WORK TASK: From the text on warts below, pull out word for word the passage that begins at "Warts are simply" and stops after "a person walks.".

Warts are simply areas of skin that grow faster than normal due to the presence of the wart virus. Warts are skin-colored and feel rough to the touch. The technical name is verruca vulgaris. They are most common on the hands, feet and face but they can grow almost anywhere in the body. They are infectious and some people, especially children, are more susceptible than others.
Flat warts are much smaller and are less rough than hand or foot warts. They tend to grow in great numbers -- 20 to 100 at any one time. They can occur anywhere, but in children they are most common on the face. In adults they are most often found in the beard area in men and on the legs in women. Skin irritation from shaving probably accounts for this.
A plantar wart is simply a wart growing on the weight-bearing surface of the foot that grows inward rather than outwards because it is pressed on when a person walks.
As warts are caused by a virus infection, the body will build up resistance over a period of time and eventually the body will cause the warts to disappear. This may take months or sometimes years but is the natural way the body deals with warts. If they are allowed to disappear in this way it is less likely that a person will get any further ones as one will then be immune to that virus.
The first treatment to try on wart is removal with a salicylic acid liquid or pad. Be patient as it takes up to 12 weeks to get rid of warts. One will need a bottle of wart medication like Occlusal-HP or Compound W, a roll of 1-inch surgical tape ('Micropore' or 'Blenderm' are good) and a pumice stone or emery board. The wart should be soaked in warm water for 10 or 15 minutes. After soaking, rub away at the white, dead warty skin with the pumice stone. Apply the wart medication to the warts, getting as little as possible onto the surrounding skin and let dry. Put a piece of tape over the wart big enough to stop the medication getting rubbed off.
One needs to keep going down until just below the level of the surrounding skin to eradicate a wart completely. Stop when the base of the wart looks exactly like normal skin (i.e. no black dots or 'graininess). If they become sore or bleed a little just leave off the treatment and carry on the following night. Special precautions are not needed if one goes swimming or walks barefoot to avoid infecting other people. The risk to others is very little.
Liquid nitrogen cryotherapy is what dermatologists use most often to cure warts. This method can cause pain, soreness and blistering and usually cures 50% of warts after one treatment. Frequent applications of liquid nitrogen are needed to cure more stubborn warts.
Warts around the fingers and nails are definitely a challenge. For finger and toe warts there is a very good, but unusual treatment using 'duct tape'. Apply the tape over the warts for 6 1/2 days per week and give the finger 1/2 day off per week. In kids, the tape often has to be replaced every day, or every other day, etc. The tape needs to be 'occlusive'; it cannot be tape that 'breathes' like in cloth Band-Aids, etc. The tape probably works for two reasons. Warts are viruses, and thus susceptible to changes in temperature and decreased oxygen locally. The occlusive tape probably locally increases temperature. There is often a foul odor when the tape is removed.
There are special treatments such as contact hypersensitization and Bleomycin injections used for difficult warts that really need to be gone. These often work, but may have some side effects that must be understood before they are tried. Tagamet is an oral medication used for ulcers that may help boost the immune response. It is only effective in children, and not consistently so.
Burning warts off with a CO2 laser or electric needle is often effective, but scars. The CO2 laser is no better than burning with the needle. This can be used on one or two warts in difficult places. A more effective laser is the Pulsed dye laser, but this is not the laser most doctors have. The good thing about this laser is there is absolutely no downtime from pain, and scarring is rare. It is 60-75% effective (within 1-3 treatments spaced two weeks apart) for difficult warts.

LISTED ENTRIES:
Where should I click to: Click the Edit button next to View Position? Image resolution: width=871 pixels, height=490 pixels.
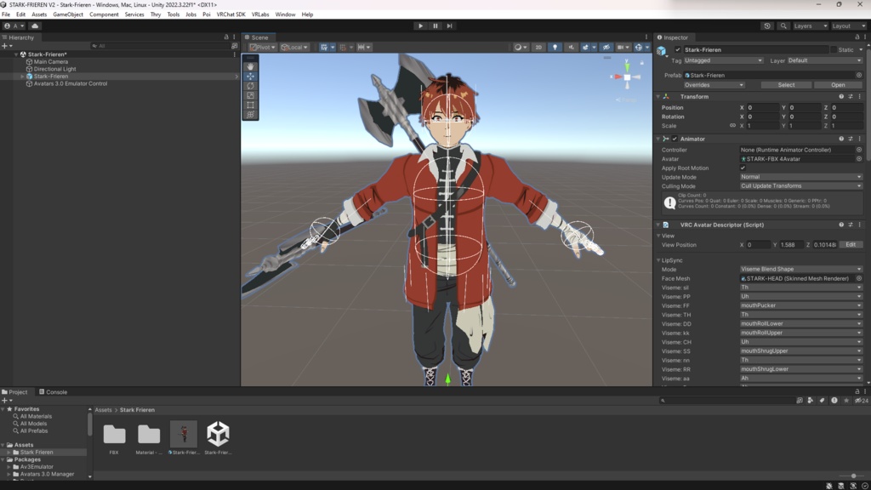pyautogui.click(x=850, y=244)
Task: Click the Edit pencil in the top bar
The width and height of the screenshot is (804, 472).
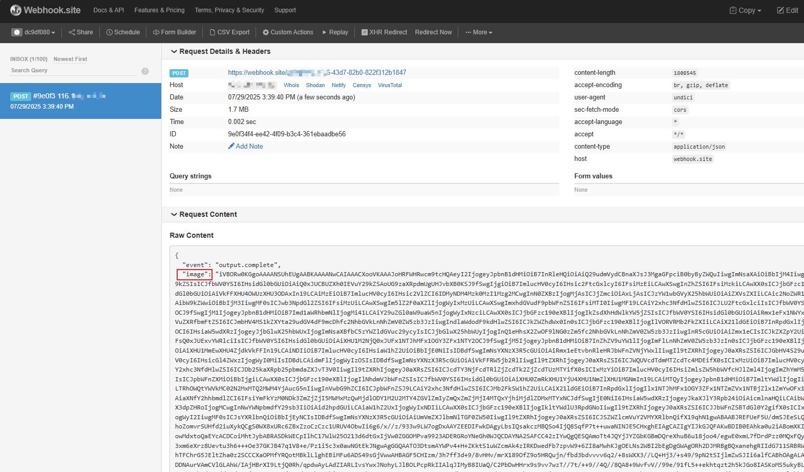Action: point(788,10)
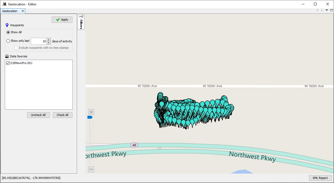334x183 pixels.
Task: Click the map zoom-in plus icon
Action: 91,112
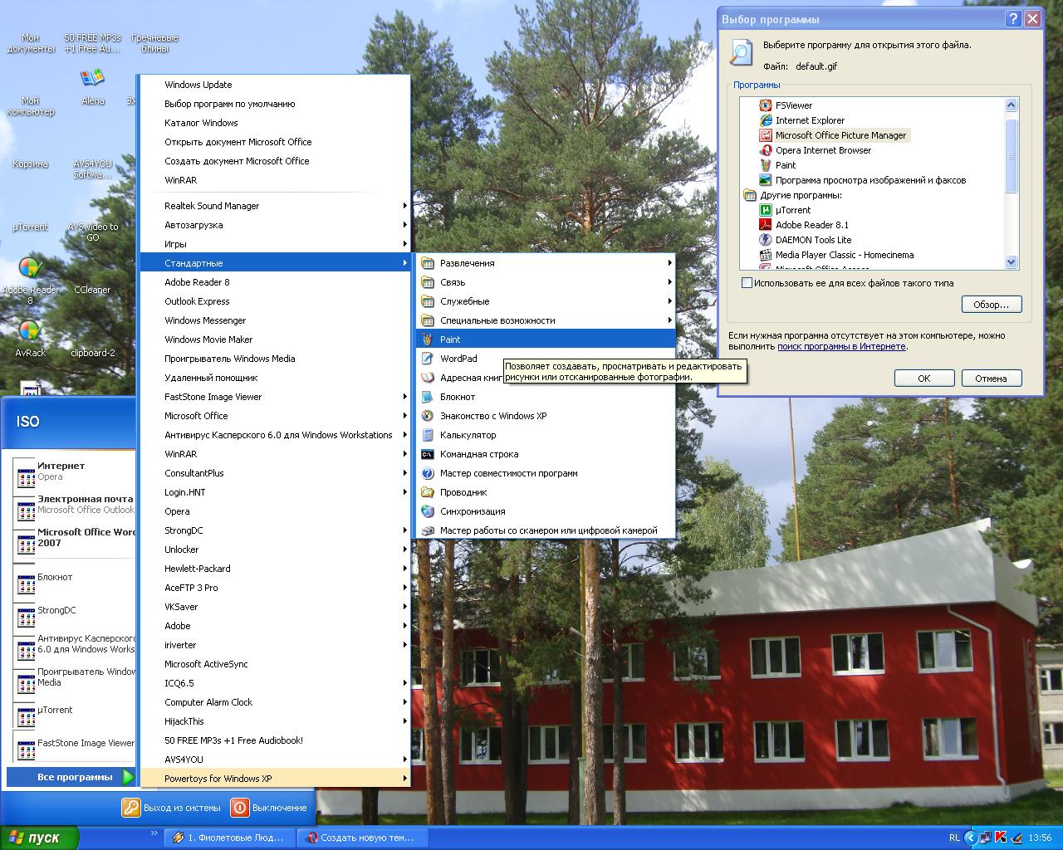Follow the 'поиск программы в Интернете' link
This screenshot has width=1063, height=850.
coord(841,346)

REPLY:
Warts are simply areas of skin that grow faster than normal due to the presence of the wart virus. Warts are skin-colored and feel rough to the touch. The technical name is verruca vulgaris. They are most common on the hands, feet and face but they can grow almost anywhere in the body. They are infectious and some people, especially children, are more susceptible than others.
Flat warts are much smaller and are less rough than hand or foot warts. They tend to grow in great numbers -- 20 to 100 at any one time. They can occur anywhere, but in children they are most common on the face. In adults they are most often found in the beard area in men and on the legs in women. Skin irritation from shaving probably accounts for this.
A plantar wart is simply a wart growing on the weight-bearing surface of the foot that grows inward rather than outwards because it is pressed on when a person walks.